I have a programming problem. I have two arrays. nums1={1,7,11} and nums2={2,4,6}. I have to find out the smallest sum taking 1 number from each array upto kth time. In my example k=3. So smallest sums are {1+2=3},{1+4=5},{1+6=7}. Arrays are always in sorted order.
I have used Treemap to solve this problem.
Here we go:
public List<int[]> kSmallestPairs(int[] nums1, int[] nums2, int k) {
Map<Integer,int[]> value=new TreeMap<>();
int[]arr_hold=new int[2];
int []solve_arr=new int[k];
List<int[]> solve = new ArrayList<>();
ArrayList<Integer>add_sum= new ArrayList<>();
int sum=0;
for(int i=0;i<nums1.length;i++){
for(int j=0;j<nums2.length;j++){
sum=nums1[i]+nums2[j];
arr_hold[0]=nums1[i];
arr_hold[1]=nums2[j];
value.put(sum,arr_hold);
}
}
return solve;
}
Problems: 1.When I print System.out.println(value); Output:
{3=[I@75412c2f, 5=[I@75412c2f, 7=[I@75412c2f, 9=[I@75412c2f, 11=[I@75412c2f, 13=[I@75412c2f, 15=[I@75412c2f, 17=[I@75412c2f}
Now why the values of array arr_hold not properly displayed?

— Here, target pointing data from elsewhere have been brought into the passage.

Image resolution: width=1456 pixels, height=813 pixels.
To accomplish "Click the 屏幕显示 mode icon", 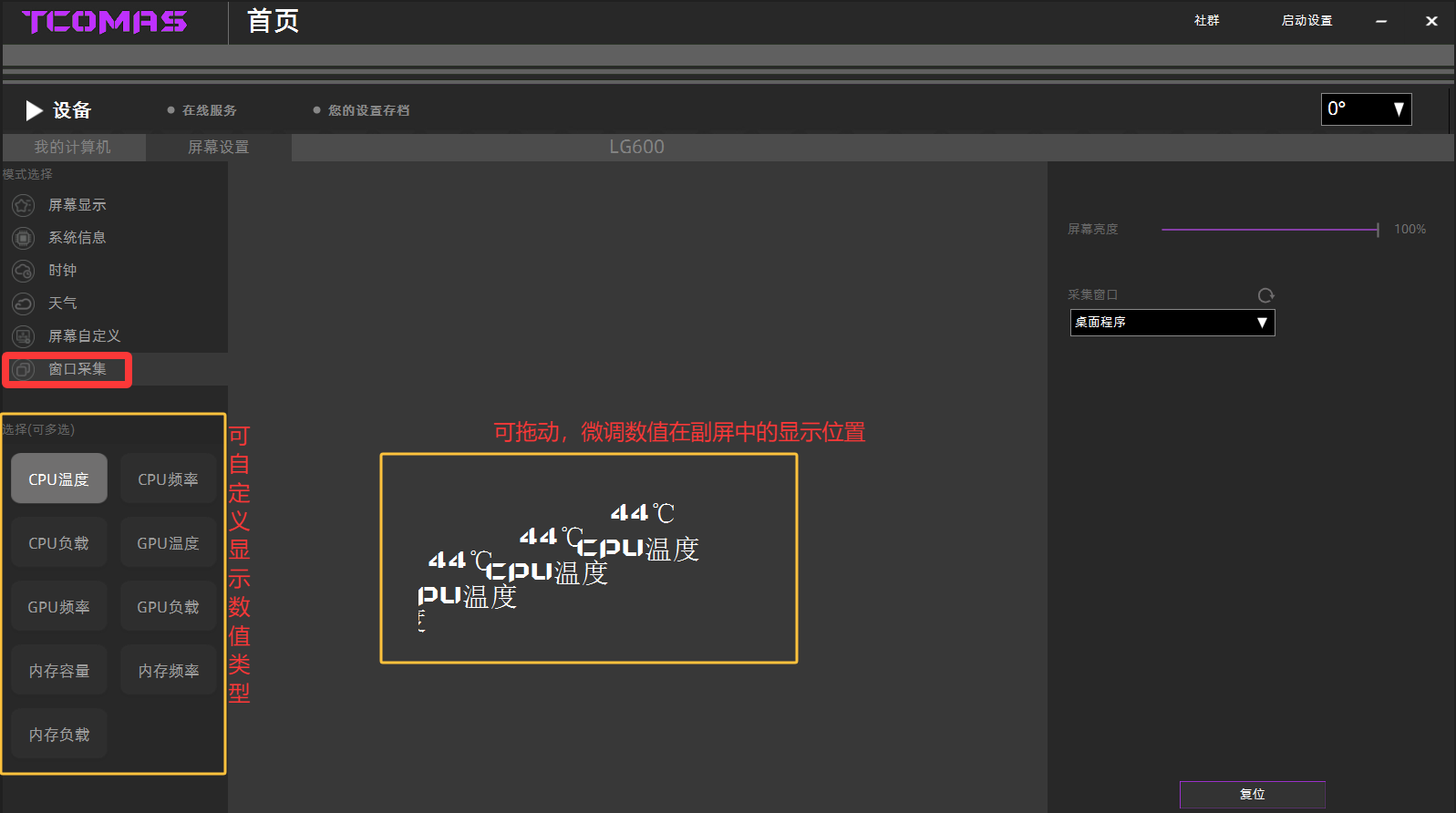I will 23,205.
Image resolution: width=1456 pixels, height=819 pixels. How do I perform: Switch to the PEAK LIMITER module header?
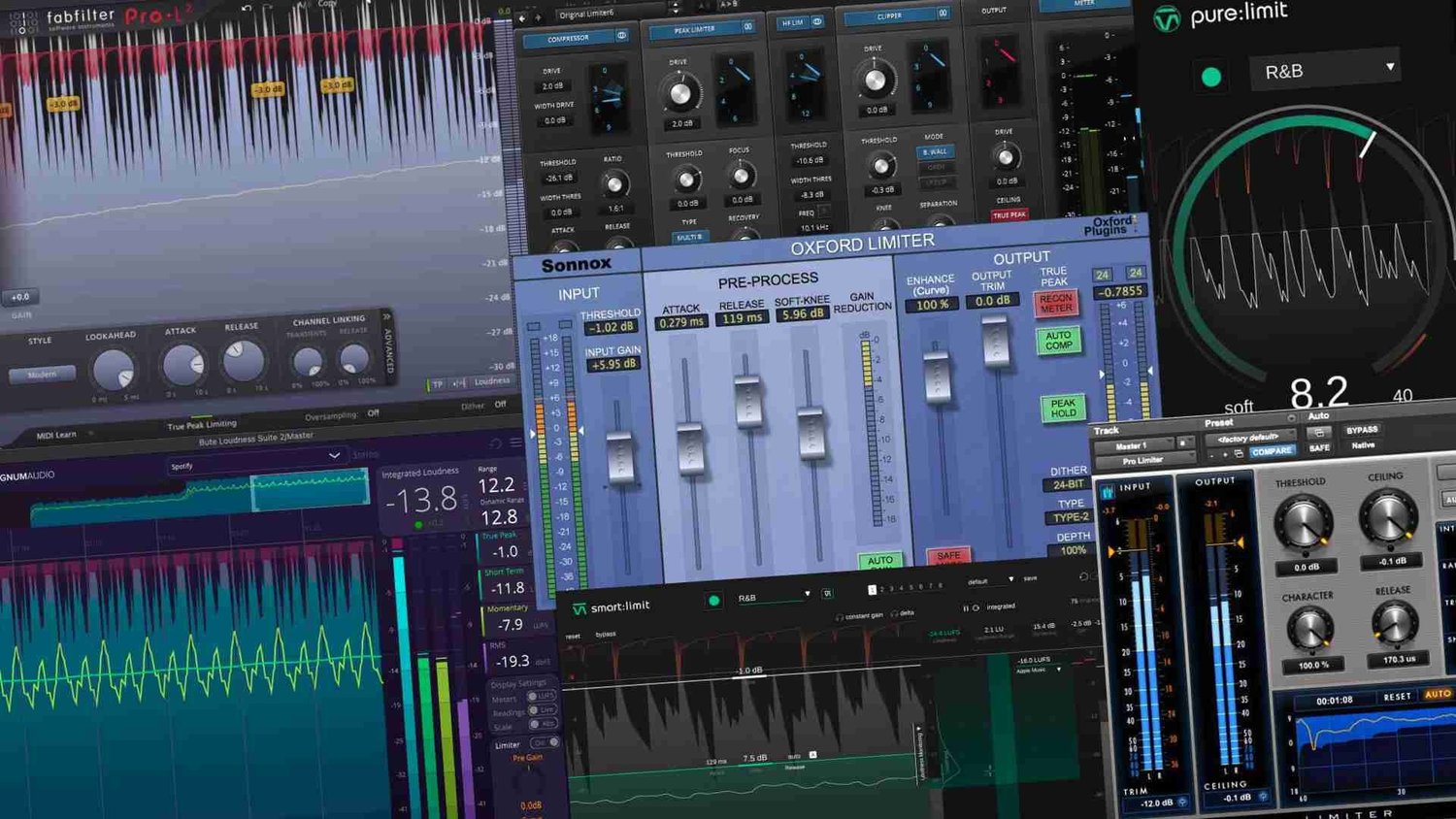695,29
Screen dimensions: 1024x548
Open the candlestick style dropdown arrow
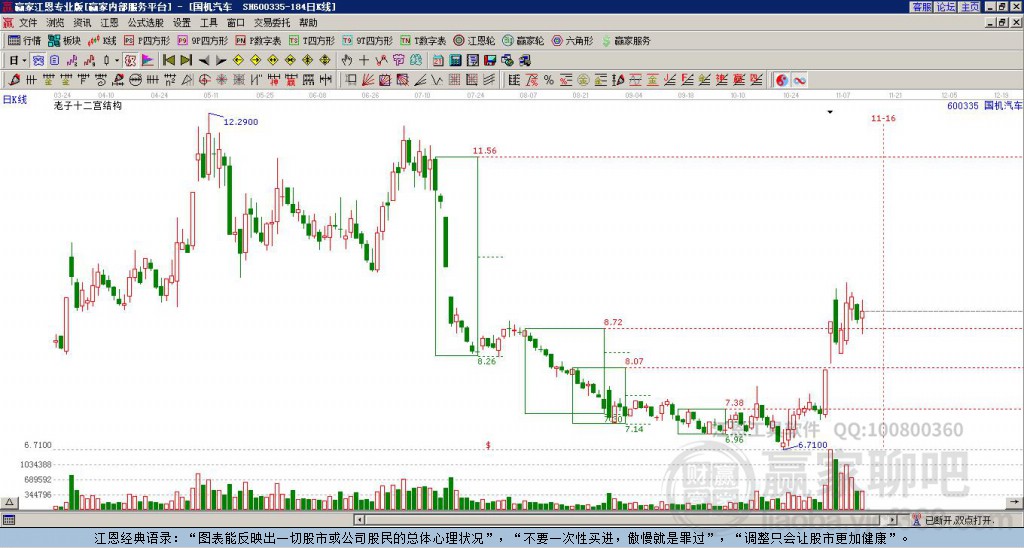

As I am taking Treemap it already show me the output in a sorted format. So if I taking 1st,2nd,3rd value from tree map my problem will be solved. But the constraint here is
value.get() method
searching element depend upon the key value. So if I am taking a loop to fetch the 3 smallest value from treemap it give me null output as keys mismatched.
for(int k1=0;k1<k;k1++){
System.out.println(value.get(k1));
}
Output: null
null
null
How could I solve my problem in my way?
What about this:
import java.util.ArrayList;
import java.util.List;
public class KSmallestPairs {
public static void main(String[] args) {
System.out.println(kSmallestPairs(new int[]{1,7,11}, new int[]{2,4,6}, 3));
}
public static List<SumPair> kSmallestPairs(int[] leftInts, int[] rightInts, int k) {
if (k < 1) {
throw new IllegalArgumentException("k (=" + k + ") must higher than 0!");
} else if (leftInts.length * rightInts.length < k) {
throw new IllegalArgumentException("k (=" + k
+ ") cannot be higher than the length of the cartesian product (="
+ leftInts.length * rightInts.length + ")");
}
final List<SumPair> sumPairs = new ArrayList<>();
int minLeftIndex = 0;
int minRightIndex = 0;
for (int leftIndex = 0, rightIndex = 0;
leftIndex < leftInts.length
&& rightIndex < rightInts.length
&& sumPairs.size() < k; ) {
final int leftInt = leftInts[leftIndex];
final int rightInt = rightInts[rightIndex];
sumPairs.add(new SumPair(leftInt, rightInt));
if(leftIndex + 1 < leftInts.length && rightIndex + 1 < rightInts.length) {
final int nextLeftInt = leftInts[leftIndex + 1];
final int nextRightInt = rightInts[rightIndex + 1];
final int sumOfLeftIntAndNextRightInt = leftInt + nextRightInt;
final int sumOfNextLeftIntAndRightInt = nextLeftInt + rightInt;
if(sumOfLeftIntAndNextRightInt < sumOfNextLeftIntAndRightInt) {
rightIndex++;
} else {
leftIndex++;
}
} else if(leftIndex + 1 < leftInts.length) {
leftIndex++;
rightIndex = minRightIndex;
minLeftIndex++;
} else if(rightIndex + 1 < rightInts.length) {
leftIndex = minLeftIndex;
rightIndex++;
minRightIndex++;
}
}
return sumPairs;
}
static class SumPair {
private final int leftInt;
private final int rightInt;
public SumPair(int leftInt, int rightInt) {
this.leftInt = leftInt;
this.rightInt = rightInt;
}
public int getLeftInt() {
return leftInt;
}
public int getRightInt() {
return rightInt;
}
public int getSum() {
return leftInt + rightInt;
}
@Override
public String toString() {
return leftInt + "+" + rightInt + "="+ getSum();
}
}
}
Output:
[1+2=3, 1+4=5, 1+6=7, 7+2=9]
It eagerly finds the k smallest sum pairs.